TASK:
Everything from the first line below through the line with "Toggle the cyan" is to be transcribed exactly, and nothing past it.

SOURCE INFORMATION:
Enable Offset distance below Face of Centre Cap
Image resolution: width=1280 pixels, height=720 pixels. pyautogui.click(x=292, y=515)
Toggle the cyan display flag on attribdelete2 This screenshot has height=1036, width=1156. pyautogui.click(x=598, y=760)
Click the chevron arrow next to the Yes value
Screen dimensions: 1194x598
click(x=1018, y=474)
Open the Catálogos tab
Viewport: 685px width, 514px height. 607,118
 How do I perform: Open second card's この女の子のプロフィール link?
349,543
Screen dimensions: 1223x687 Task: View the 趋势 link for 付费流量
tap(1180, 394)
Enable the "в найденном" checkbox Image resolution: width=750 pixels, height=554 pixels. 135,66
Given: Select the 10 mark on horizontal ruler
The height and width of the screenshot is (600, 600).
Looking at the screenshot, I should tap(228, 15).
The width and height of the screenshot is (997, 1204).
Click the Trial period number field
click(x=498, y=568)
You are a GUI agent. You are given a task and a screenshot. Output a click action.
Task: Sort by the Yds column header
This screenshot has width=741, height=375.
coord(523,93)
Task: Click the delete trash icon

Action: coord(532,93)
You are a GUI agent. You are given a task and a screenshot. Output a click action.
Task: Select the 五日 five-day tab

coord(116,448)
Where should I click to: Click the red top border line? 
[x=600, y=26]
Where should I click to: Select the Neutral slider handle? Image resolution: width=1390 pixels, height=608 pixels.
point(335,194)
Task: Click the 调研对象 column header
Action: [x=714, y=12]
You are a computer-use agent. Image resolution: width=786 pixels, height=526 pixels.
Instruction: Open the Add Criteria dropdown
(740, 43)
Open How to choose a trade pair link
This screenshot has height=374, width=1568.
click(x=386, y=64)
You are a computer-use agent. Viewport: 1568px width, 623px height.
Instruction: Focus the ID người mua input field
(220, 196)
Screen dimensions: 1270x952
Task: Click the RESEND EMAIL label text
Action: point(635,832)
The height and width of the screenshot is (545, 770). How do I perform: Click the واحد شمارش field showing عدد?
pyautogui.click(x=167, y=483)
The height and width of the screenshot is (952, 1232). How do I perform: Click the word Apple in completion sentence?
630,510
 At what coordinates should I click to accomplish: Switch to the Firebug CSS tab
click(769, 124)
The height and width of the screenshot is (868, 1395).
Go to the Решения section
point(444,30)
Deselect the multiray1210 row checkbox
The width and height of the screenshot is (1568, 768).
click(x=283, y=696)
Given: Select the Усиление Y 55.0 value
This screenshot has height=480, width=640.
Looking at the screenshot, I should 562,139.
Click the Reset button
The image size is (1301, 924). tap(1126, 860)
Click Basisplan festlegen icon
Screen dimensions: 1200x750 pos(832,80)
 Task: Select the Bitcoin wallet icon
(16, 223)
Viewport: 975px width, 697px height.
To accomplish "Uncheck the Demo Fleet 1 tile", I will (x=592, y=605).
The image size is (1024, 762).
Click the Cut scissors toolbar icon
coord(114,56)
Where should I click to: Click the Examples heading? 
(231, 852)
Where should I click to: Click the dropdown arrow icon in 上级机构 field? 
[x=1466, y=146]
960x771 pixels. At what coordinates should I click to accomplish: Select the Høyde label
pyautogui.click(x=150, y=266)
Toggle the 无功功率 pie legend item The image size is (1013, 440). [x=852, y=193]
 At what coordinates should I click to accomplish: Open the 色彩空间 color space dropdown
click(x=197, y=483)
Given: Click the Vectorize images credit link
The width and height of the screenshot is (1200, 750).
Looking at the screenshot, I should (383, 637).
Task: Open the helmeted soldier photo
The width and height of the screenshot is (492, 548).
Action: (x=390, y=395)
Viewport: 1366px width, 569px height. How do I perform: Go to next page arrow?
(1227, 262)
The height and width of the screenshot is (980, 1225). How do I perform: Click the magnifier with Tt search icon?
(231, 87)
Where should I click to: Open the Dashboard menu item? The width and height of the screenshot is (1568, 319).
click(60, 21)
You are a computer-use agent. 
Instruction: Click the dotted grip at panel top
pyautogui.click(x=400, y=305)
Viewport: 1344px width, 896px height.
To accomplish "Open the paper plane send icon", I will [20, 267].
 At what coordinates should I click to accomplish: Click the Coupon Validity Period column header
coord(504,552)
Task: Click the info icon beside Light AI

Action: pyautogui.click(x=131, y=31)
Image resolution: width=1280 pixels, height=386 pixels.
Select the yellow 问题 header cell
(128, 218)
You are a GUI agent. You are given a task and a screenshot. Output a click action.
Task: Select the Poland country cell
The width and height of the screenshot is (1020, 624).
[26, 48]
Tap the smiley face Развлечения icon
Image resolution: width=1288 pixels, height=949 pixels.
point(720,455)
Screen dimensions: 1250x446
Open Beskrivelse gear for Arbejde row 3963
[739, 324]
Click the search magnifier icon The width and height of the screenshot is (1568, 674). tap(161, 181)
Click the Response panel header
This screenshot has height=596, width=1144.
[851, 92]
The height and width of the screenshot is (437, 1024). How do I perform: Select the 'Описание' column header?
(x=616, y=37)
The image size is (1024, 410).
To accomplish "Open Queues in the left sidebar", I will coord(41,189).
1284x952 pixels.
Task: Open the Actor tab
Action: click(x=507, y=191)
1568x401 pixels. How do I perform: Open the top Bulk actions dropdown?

TASK RESPONSE:
Enable Offset distance below Face of Centre Cap
Image resolution: width=1280 pixels, height=720 pixels. pyautogui.click(x=292, y=515)
Toggle the cyan display flag on attribdelete2 This screenshot has height=1036, width=1156. pyautogui.click(x=598, y=760)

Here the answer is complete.